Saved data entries

>>>

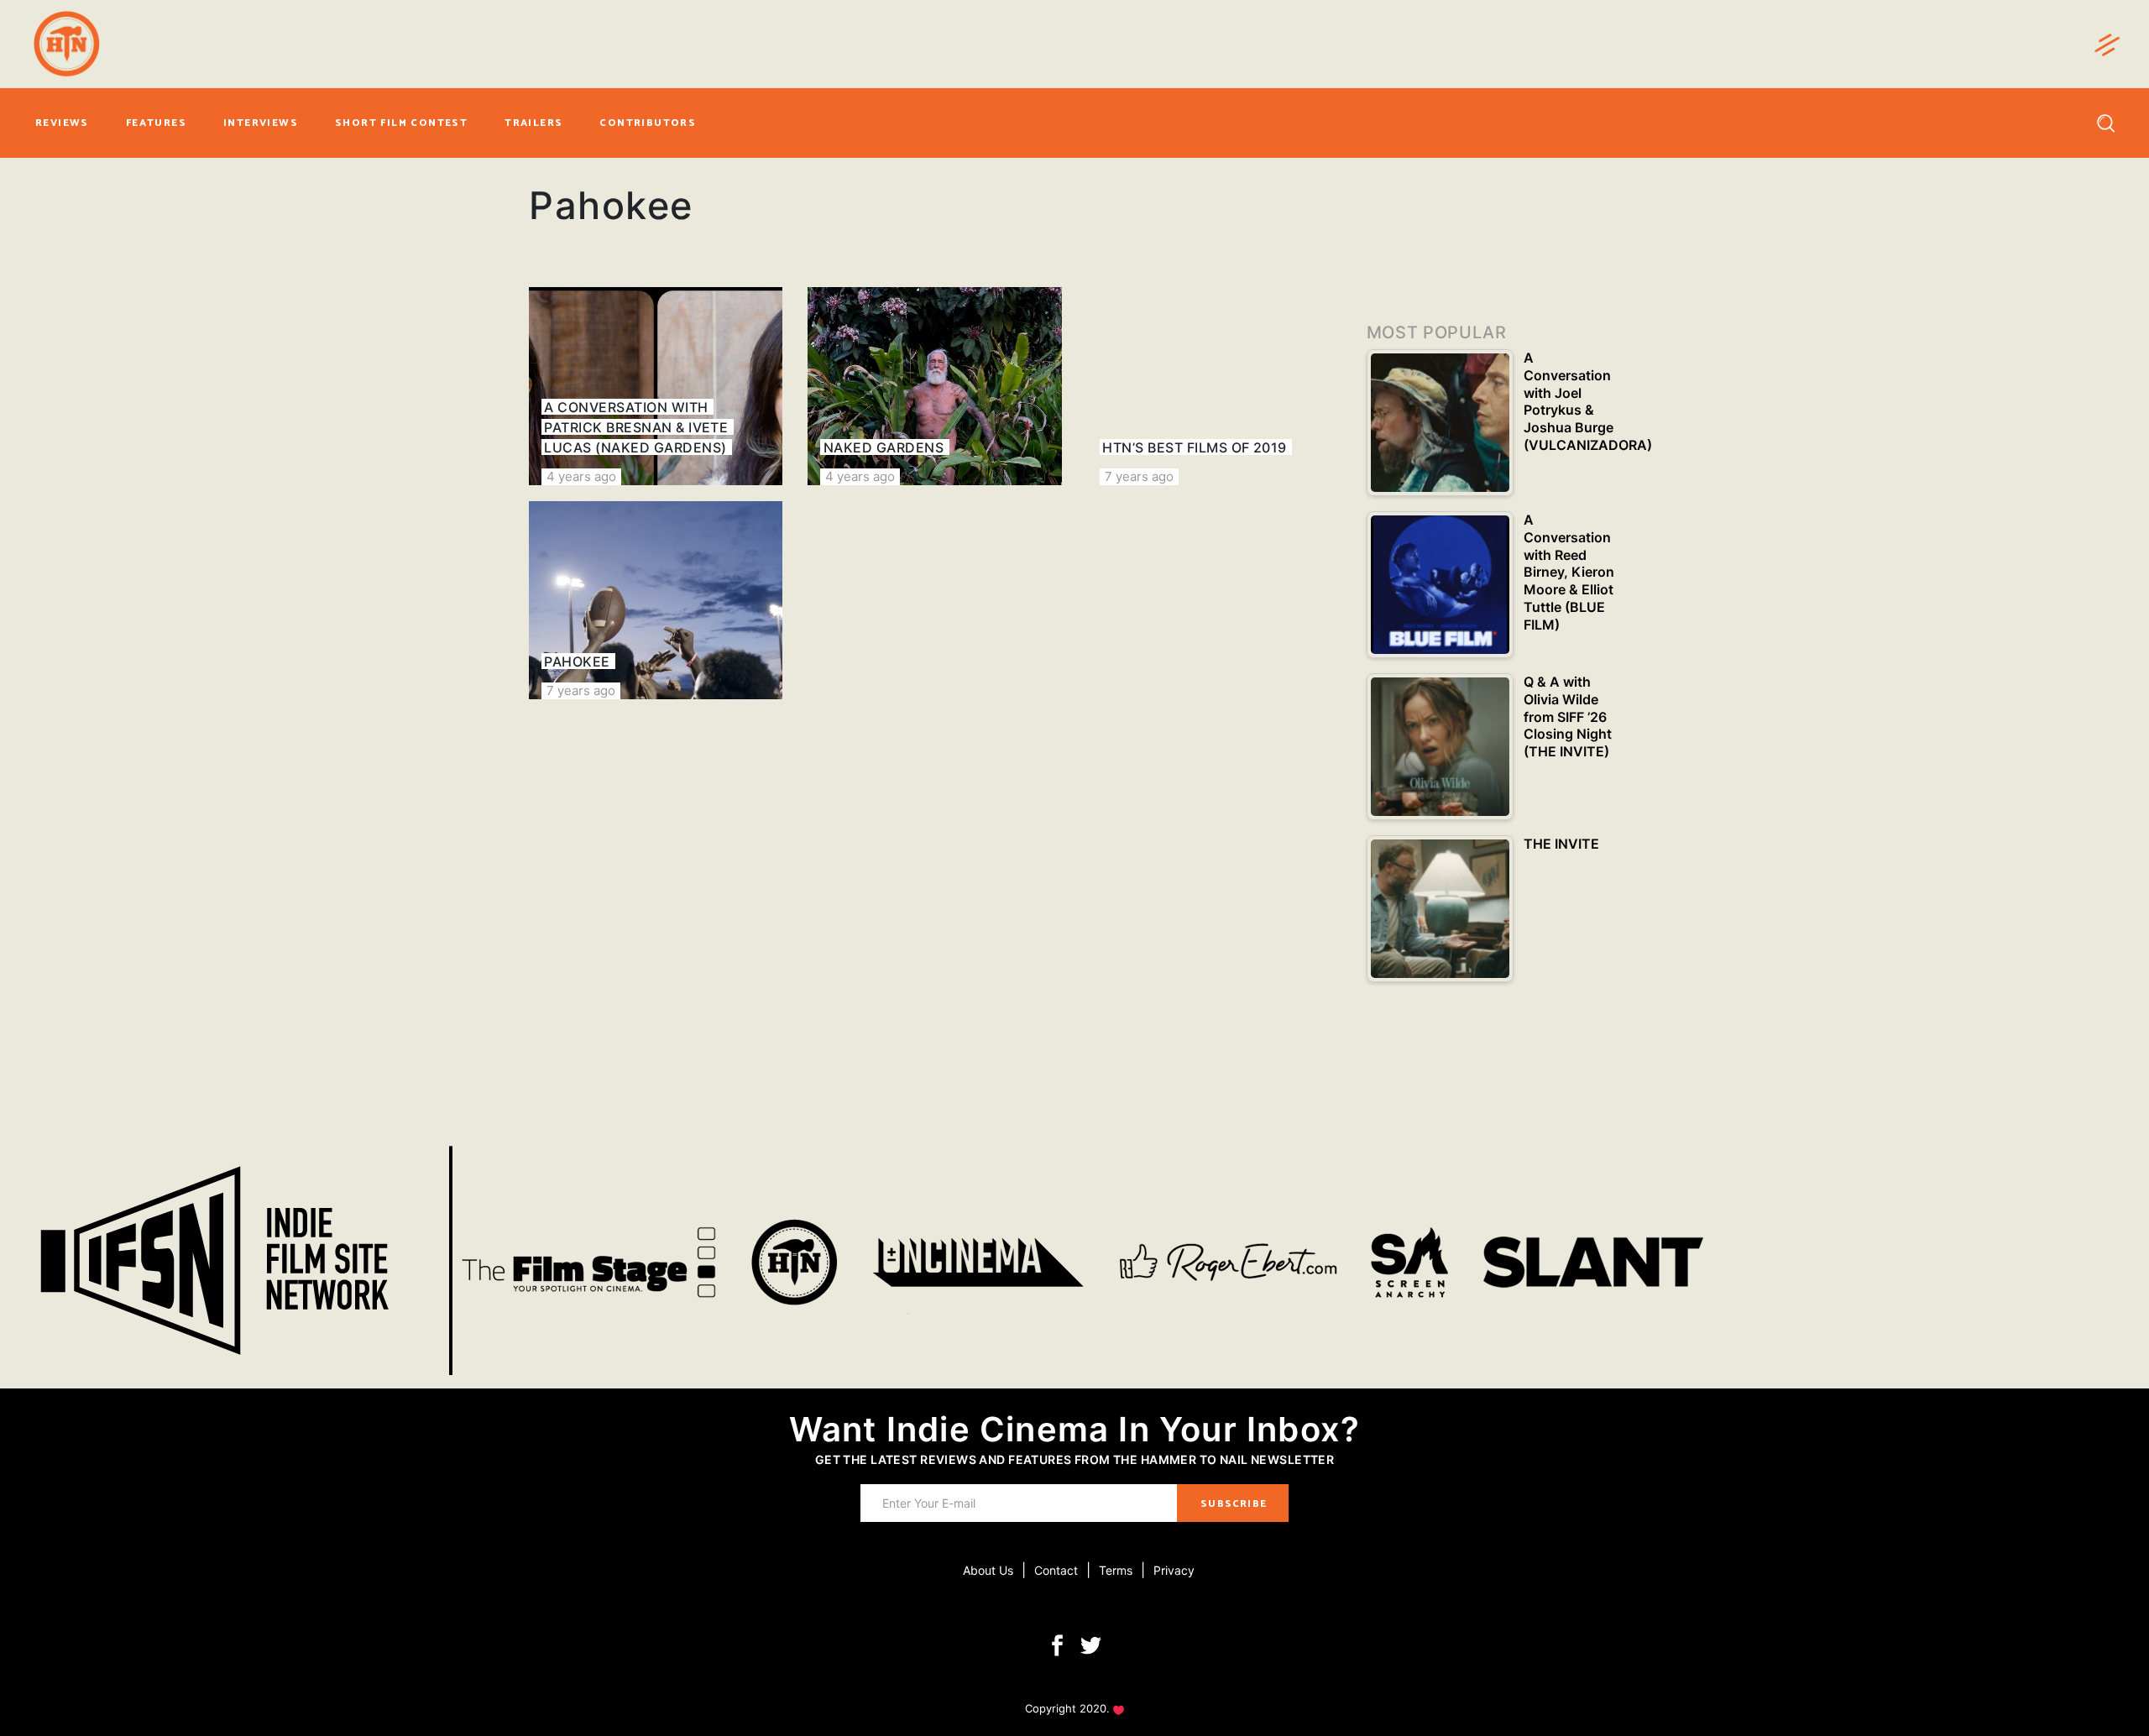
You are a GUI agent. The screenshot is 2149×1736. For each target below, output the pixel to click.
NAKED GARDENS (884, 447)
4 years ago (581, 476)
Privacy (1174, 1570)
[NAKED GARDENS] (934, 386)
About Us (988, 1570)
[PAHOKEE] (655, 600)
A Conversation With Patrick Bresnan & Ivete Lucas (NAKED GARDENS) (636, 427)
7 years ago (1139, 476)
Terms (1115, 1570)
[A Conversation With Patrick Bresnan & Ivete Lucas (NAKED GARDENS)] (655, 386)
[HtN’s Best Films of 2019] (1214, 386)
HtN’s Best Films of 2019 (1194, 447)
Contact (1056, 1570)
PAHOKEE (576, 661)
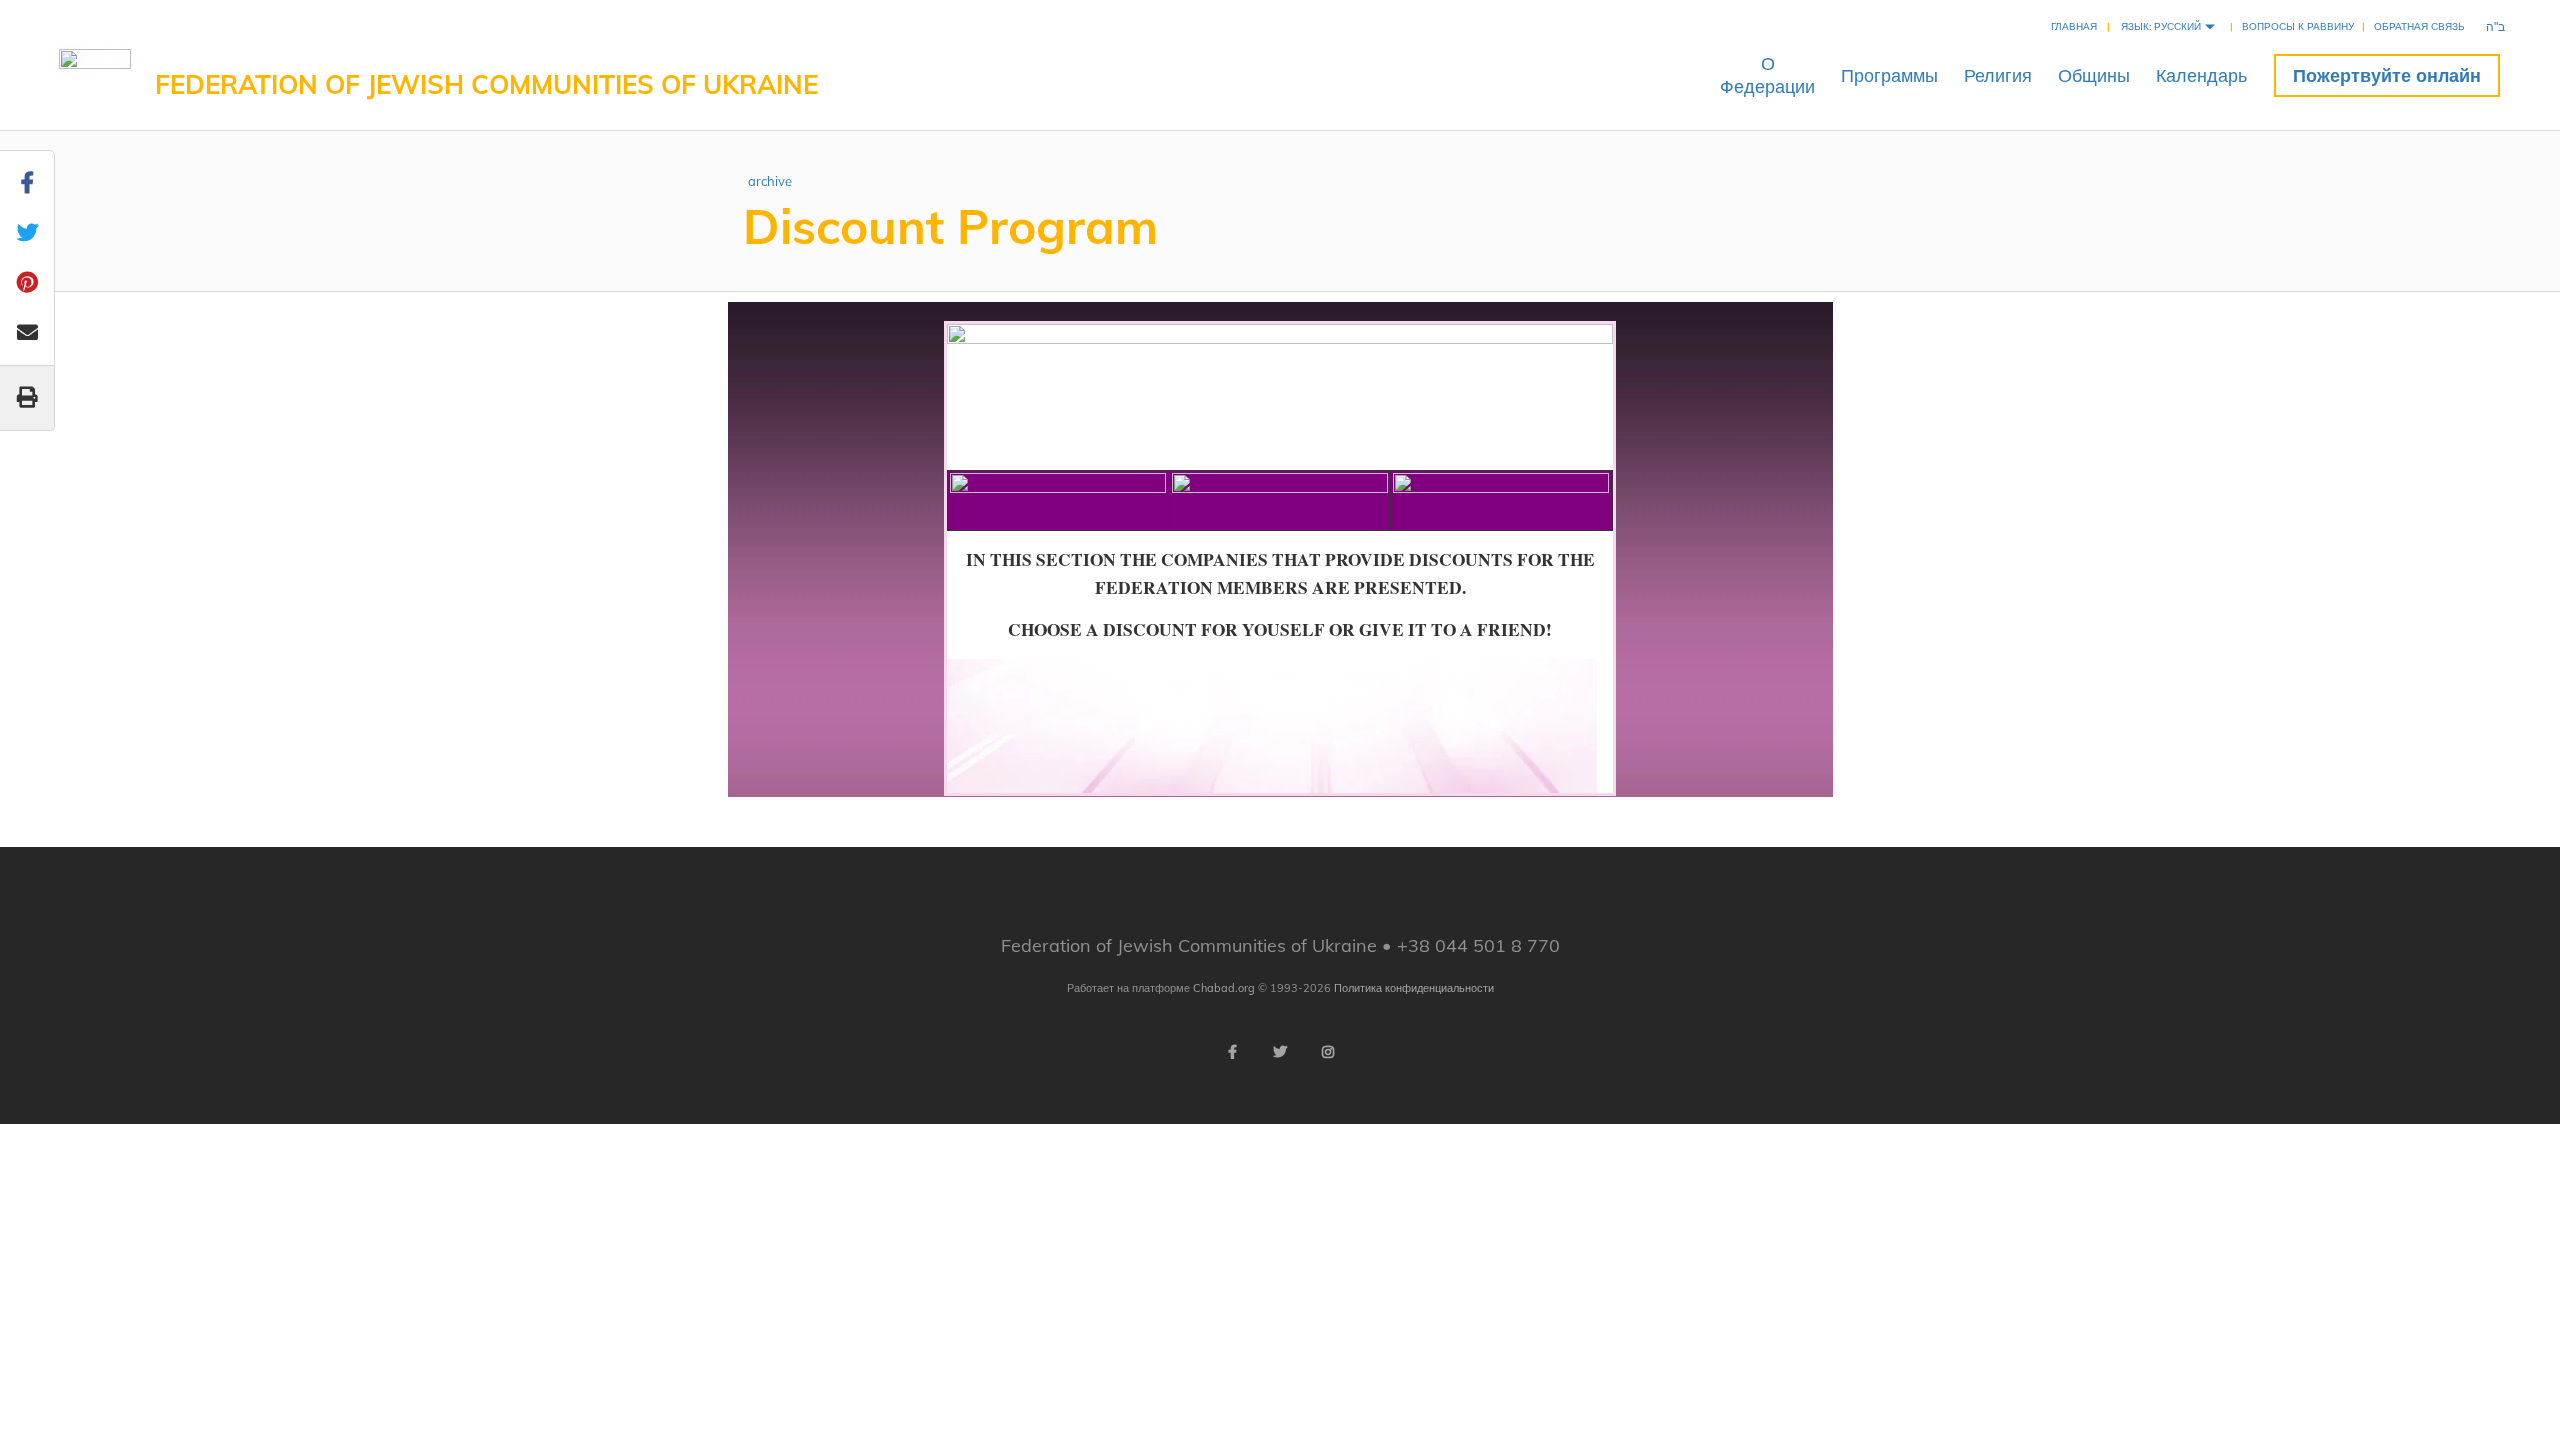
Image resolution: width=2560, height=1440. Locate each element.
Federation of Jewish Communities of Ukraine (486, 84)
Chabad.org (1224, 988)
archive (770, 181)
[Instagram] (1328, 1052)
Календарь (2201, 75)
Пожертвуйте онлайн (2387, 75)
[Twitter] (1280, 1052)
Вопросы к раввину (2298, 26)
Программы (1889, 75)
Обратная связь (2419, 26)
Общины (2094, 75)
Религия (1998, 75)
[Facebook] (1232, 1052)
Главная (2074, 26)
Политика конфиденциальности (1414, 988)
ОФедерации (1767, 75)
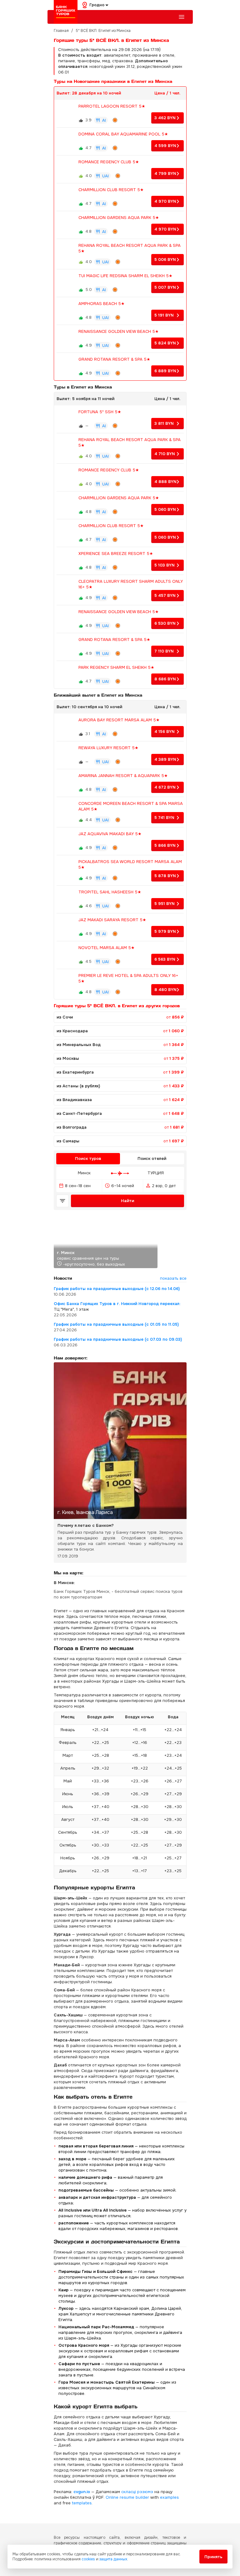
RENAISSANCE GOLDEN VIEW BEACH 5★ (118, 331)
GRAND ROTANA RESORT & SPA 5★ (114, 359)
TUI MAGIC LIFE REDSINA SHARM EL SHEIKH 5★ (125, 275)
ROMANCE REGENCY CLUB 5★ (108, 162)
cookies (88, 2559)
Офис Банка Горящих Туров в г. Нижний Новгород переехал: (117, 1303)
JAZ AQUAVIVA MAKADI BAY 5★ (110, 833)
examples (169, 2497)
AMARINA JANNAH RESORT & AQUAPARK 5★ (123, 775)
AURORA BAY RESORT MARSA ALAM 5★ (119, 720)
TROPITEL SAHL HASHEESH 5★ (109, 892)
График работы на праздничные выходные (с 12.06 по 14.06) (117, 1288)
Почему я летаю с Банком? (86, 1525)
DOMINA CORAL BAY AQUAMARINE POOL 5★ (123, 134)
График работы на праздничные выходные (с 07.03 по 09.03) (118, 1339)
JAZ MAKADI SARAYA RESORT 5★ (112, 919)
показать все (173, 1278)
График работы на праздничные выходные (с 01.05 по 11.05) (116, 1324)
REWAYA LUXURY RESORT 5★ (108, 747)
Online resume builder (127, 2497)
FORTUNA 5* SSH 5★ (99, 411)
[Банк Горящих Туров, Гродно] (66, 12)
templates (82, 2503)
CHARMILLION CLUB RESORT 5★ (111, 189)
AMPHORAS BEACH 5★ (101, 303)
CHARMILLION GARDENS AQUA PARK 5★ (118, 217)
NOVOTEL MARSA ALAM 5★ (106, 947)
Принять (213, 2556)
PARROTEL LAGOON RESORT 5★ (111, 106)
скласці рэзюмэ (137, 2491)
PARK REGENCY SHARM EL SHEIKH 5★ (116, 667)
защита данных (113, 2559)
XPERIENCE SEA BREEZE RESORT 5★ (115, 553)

<<<

Requirement:
Return exactly the lines above from the line that has "NAKED GARDENS (884, 447)" through the line that has "[HtN’s Best Films of 2019] (1214, 386)", inclusive, and nothing else.

Result for this task:
NAKED GARDENS (884, 447)
4 years ago (581, 476)
Privacy (1174, 1570)
[NAKED GARDENS] (934, 386)
About Us (988, 1570)
[PAHOKEE] (655, 600)
A Conversation With Patrick Bresnan & Ivete Lucas (NAKED GARDENS) (636, 427)
7 years ago (1139, 476)
Terms (1115, 1570)
[A Conversation With Patrick Bresnan & Ivete Lucas (NAKED GARDENS)] (655, 386)
[HtN’s Best Films of 2019] (1214, 386)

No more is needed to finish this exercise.